Каберо перенял у масаи их прическу: он носил длинные волосы, сплетенные в толстую косу, и кожаную ленту на лбу. Он перенял у масаи и посадку головы: подбородок вызывающе выдвинут вперед, будто он подает тебе свое хмурое, надменное лицо на невиданном блюде. Перенял он и напряженную, пассивную и дерзкую манеру морани, словно выставляя себя на обозрение, как статую, на которую все смотрят, но сама она никого не замечает.

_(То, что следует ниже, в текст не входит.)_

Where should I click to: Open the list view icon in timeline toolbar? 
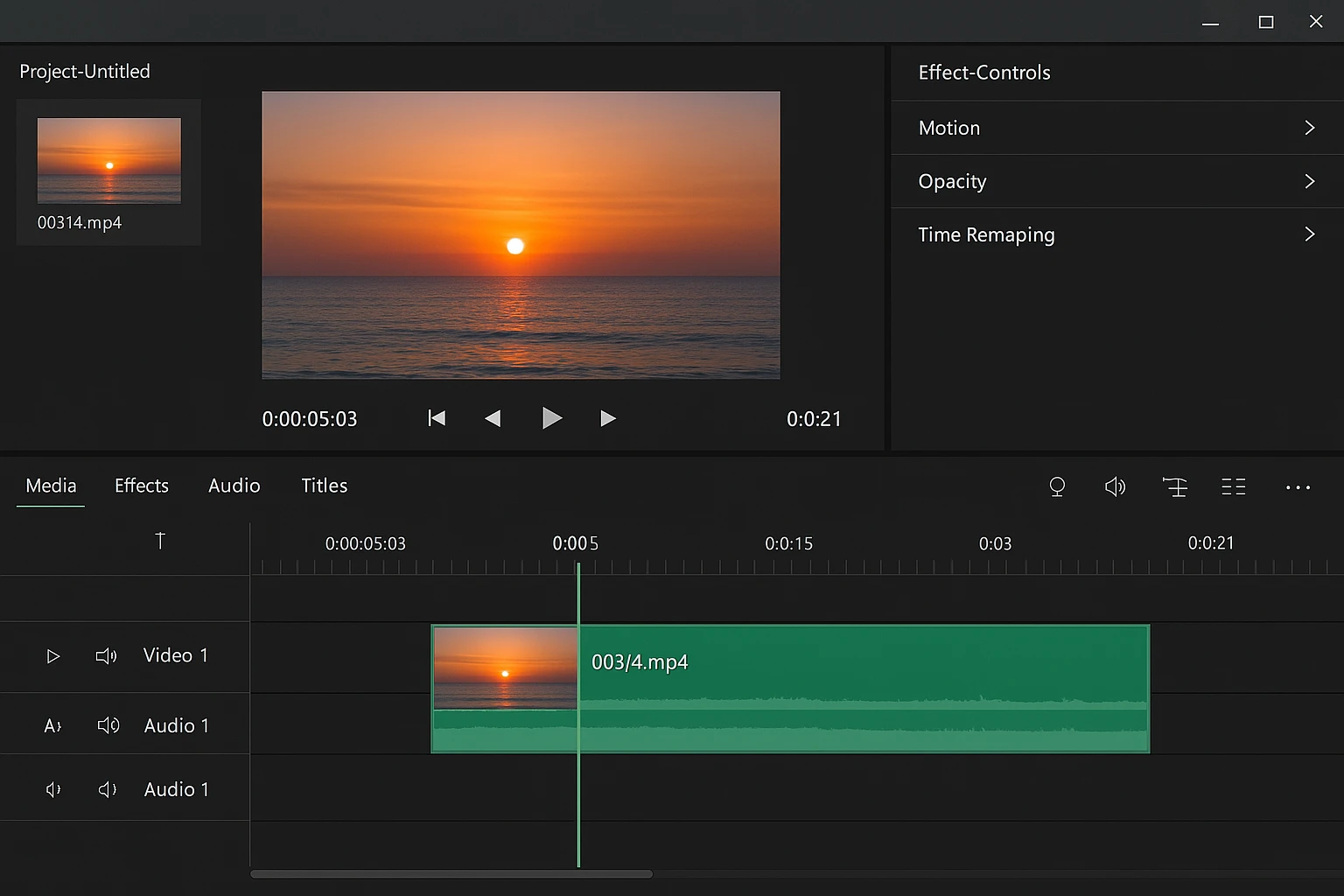1233,486
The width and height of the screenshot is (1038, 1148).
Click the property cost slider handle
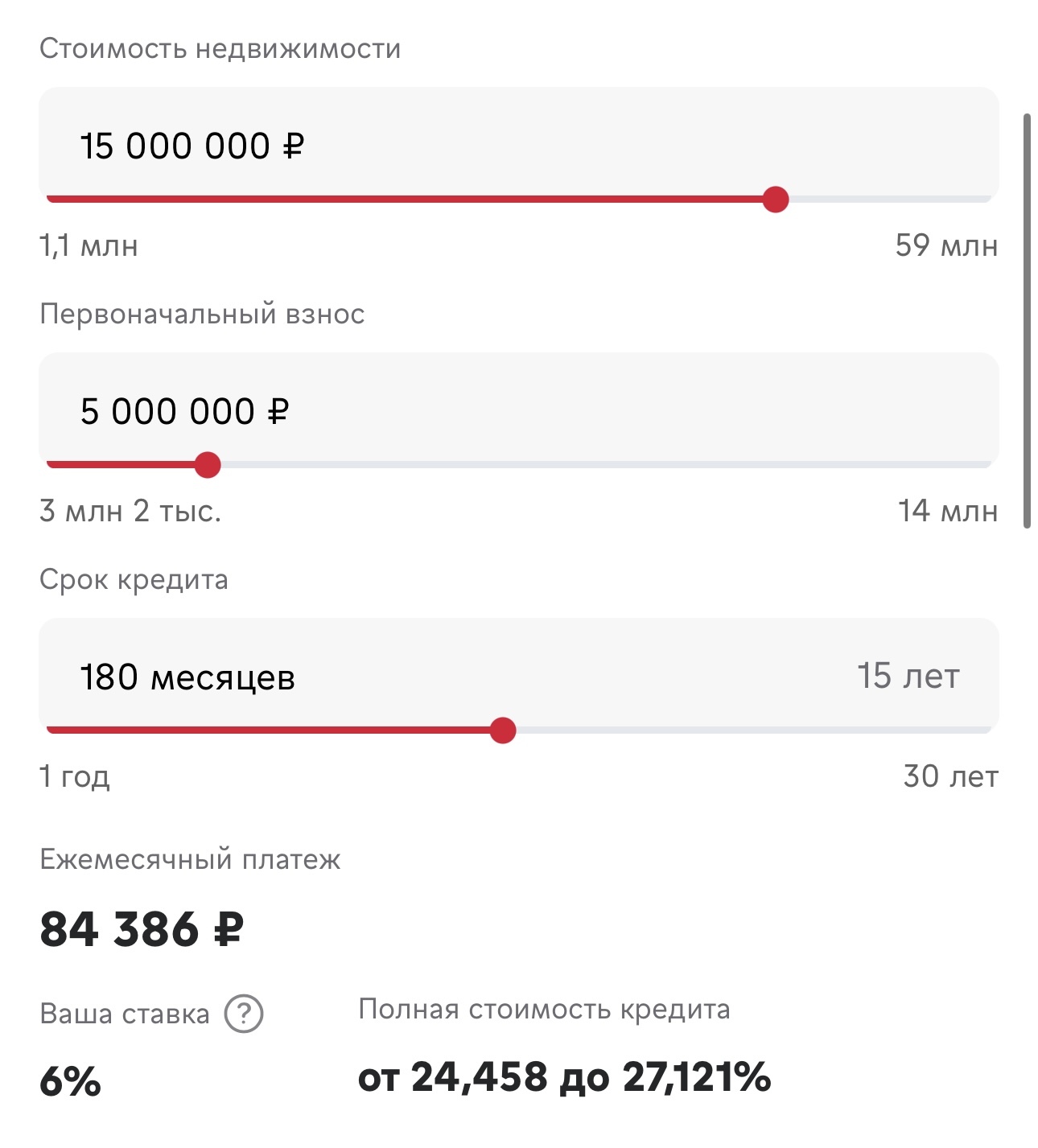(x=776, y=199)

Молодые воины масаи — их зовут морани — питаются только молоком и свежей кровью, и, может быть, от этого питания у них такая чудесная, шелковистая, гладкая кожа. Лица, с высокими скулами и резко очерченными челюстями, гладкие, словно припухшие, без единой морщинки или ямочки, их матовые, словно невидящие глаза похожи на два черных камешка, плотно сидящие в портрете из мозаики, да и вообще молодые морани похожи на древнюю мозаику. У них сильные мускулистые шеи, придающие им грозный вид — такая шея бывает у рассерженной кобры, у самца-леопарда или у боевого быка — и эти мощные бугры мышц так недвусмысленно отражают их мужскую силу, что без слов выражают готовность сражаться со всем миром, за исключением женщин. Поражает контраст или, вернее, гармония между этими полными гладкими лицами, мощными шеями, широкими округлыми плечами и удивительно узкими бедрами, тонкой талией и длинными, стройными, сухими ногами — это придает им вид существ, доведенных жестким тренингом до самой высокой степени хищности, алчности, ненасытности.